* _Requirements_:
Retype the records from the line with "The width and height of the screenshot is (448, 252)." up to and including the line with "Viewport: 905px width, 481px", changing nothing.

* _Available data_:
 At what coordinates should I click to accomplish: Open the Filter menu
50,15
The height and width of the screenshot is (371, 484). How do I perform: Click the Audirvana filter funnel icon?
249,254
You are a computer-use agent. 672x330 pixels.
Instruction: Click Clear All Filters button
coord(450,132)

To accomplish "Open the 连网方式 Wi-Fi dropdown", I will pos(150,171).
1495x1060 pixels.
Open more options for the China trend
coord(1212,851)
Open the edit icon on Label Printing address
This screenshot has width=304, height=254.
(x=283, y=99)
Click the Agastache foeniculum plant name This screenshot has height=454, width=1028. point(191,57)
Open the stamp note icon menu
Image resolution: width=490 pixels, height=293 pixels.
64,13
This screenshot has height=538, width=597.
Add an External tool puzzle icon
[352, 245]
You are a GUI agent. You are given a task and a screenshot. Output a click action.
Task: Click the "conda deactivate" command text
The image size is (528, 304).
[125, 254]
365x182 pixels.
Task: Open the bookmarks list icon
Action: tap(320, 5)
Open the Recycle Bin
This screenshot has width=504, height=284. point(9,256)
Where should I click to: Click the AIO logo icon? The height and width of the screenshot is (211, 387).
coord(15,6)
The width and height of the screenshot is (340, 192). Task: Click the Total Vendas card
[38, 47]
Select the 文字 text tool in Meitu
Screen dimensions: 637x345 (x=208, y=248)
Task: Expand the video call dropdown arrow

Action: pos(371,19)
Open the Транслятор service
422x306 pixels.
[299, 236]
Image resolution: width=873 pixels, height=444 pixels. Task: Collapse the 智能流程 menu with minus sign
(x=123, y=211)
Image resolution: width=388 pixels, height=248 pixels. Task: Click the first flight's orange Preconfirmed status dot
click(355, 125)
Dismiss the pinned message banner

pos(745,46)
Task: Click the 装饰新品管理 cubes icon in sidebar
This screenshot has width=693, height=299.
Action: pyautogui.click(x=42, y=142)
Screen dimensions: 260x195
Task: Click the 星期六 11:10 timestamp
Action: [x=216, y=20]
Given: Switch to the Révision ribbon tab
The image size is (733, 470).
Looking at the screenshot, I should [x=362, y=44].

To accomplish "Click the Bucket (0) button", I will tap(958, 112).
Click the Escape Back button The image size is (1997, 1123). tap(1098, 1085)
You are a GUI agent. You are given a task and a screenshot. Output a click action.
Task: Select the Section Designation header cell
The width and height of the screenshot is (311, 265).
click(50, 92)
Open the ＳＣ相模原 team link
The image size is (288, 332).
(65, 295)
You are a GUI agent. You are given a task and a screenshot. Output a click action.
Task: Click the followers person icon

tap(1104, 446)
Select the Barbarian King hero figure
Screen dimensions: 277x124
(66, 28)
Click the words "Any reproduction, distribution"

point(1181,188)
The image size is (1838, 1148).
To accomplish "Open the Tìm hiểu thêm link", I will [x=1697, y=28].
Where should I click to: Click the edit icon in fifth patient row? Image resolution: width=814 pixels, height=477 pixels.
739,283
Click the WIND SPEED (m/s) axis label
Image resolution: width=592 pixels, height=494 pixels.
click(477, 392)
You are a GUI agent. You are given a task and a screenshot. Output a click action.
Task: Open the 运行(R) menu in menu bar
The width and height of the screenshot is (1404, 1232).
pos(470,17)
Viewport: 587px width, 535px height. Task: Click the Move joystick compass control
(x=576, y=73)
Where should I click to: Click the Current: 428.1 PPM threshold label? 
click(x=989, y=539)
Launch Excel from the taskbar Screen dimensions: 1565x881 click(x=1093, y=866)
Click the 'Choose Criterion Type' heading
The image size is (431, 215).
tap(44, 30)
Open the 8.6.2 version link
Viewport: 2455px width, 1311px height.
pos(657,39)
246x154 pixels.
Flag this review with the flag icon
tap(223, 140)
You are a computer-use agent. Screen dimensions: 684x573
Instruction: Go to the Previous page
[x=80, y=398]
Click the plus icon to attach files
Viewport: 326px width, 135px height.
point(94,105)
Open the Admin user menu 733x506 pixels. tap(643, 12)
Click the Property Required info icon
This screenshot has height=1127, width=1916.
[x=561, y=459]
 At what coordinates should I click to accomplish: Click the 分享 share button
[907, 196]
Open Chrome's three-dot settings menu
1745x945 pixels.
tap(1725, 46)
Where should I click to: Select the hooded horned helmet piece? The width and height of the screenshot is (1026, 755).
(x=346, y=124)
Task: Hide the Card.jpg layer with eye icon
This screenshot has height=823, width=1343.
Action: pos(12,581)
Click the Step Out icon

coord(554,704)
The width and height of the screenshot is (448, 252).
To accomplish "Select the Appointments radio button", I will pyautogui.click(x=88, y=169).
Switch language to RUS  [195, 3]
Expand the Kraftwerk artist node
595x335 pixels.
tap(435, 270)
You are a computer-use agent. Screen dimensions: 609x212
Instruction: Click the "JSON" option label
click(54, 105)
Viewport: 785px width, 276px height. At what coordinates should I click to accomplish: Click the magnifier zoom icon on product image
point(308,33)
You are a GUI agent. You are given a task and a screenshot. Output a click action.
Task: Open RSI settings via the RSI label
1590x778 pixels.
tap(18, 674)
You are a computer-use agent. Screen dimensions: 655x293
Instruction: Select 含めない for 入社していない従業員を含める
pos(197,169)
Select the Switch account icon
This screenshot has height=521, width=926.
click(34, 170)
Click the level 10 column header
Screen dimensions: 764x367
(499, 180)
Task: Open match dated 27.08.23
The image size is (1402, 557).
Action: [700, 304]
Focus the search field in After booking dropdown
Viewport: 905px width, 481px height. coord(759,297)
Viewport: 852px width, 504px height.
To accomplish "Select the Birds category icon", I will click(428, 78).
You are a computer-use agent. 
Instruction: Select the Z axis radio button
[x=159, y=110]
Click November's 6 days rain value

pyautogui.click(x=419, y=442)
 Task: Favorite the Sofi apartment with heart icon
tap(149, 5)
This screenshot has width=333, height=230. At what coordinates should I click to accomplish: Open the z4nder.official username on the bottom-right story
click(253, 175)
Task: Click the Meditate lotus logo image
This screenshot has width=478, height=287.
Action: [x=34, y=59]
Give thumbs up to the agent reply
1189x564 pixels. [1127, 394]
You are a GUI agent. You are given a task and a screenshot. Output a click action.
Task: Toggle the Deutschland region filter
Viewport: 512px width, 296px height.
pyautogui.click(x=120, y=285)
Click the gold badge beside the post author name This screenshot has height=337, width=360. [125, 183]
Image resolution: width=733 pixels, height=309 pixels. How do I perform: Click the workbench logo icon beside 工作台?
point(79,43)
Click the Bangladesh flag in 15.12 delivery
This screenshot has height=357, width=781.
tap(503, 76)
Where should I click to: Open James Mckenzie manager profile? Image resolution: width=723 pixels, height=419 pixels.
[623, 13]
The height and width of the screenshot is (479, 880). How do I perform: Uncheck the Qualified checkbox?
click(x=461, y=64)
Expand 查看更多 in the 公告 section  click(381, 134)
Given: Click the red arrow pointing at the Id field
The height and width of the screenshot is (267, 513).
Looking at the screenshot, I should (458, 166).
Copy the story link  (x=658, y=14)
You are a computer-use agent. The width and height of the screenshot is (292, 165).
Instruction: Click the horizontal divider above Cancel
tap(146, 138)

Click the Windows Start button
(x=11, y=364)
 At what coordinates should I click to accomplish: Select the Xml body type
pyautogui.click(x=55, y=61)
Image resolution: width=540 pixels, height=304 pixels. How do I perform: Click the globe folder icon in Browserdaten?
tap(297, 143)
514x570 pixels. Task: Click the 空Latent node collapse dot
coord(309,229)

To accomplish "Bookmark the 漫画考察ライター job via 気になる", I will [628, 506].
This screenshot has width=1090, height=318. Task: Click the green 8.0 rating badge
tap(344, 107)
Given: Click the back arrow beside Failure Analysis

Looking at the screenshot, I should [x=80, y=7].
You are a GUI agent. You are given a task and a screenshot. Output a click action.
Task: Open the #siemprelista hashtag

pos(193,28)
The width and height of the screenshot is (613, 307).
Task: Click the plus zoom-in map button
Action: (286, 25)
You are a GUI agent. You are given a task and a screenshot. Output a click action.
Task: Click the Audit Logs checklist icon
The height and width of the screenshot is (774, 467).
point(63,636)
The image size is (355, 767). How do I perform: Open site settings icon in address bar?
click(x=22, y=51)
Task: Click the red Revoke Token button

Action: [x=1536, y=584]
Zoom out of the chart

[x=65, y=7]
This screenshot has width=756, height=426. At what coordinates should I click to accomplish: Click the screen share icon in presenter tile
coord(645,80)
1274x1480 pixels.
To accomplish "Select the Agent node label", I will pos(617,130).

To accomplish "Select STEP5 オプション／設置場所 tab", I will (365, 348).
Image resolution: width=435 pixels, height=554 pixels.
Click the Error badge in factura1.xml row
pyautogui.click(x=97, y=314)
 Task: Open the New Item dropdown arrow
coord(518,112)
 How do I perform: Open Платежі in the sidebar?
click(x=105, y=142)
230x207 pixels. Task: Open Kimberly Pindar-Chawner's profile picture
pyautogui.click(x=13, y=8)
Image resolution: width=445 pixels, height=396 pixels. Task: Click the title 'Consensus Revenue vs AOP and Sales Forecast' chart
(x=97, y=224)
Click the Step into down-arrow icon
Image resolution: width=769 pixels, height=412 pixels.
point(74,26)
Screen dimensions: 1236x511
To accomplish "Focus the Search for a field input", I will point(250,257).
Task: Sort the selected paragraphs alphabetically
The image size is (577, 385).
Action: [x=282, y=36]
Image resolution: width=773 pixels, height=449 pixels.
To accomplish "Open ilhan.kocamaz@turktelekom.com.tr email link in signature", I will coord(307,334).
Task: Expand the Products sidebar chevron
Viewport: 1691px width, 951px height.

* _Answer to this task_:
The width and height of the screenshot is (448, 252).
To accomplish "Select the Appointments radio button", I will pyautogui.click(x=88, y=169).
Switch language to RUS  [195, 3]
Expand the Kraftwerk artist node
595x335 pixels.
tap(435, 270)
You are a computer-use agent. Screen dimensions: 609x212
Instruction: Click the "JSON" option label
click(54, 105)
Viewport: 785px width, 276px height. At what coordinates should I click to accomplish: Click the magnifier zoom icon on product image
point(308,33)
You are a GUI agent. You are given a task and a screenshot. Output a click action.
Task: Open RSI settings via the RSI label
1590x778 pixels.
tap(18, 674)
You are a computer-use agent. Screen dimensions: 655x293
Instruction: Select 含めない for 入社していない従業員を含める
pos(197,169)
Select the Switch account icon
This screenshot has height=521, width=926.
click(34, 170)
Click the level 10 column header
Screen dimensions: 764x367
(499, 180)
Task: Open match dated 27.08.23
The image size is (1402, 557).
Action: [700, 304]
Focus the search field in After booking dropdown
Viewport: 905px width, 481px height. coord(759,297)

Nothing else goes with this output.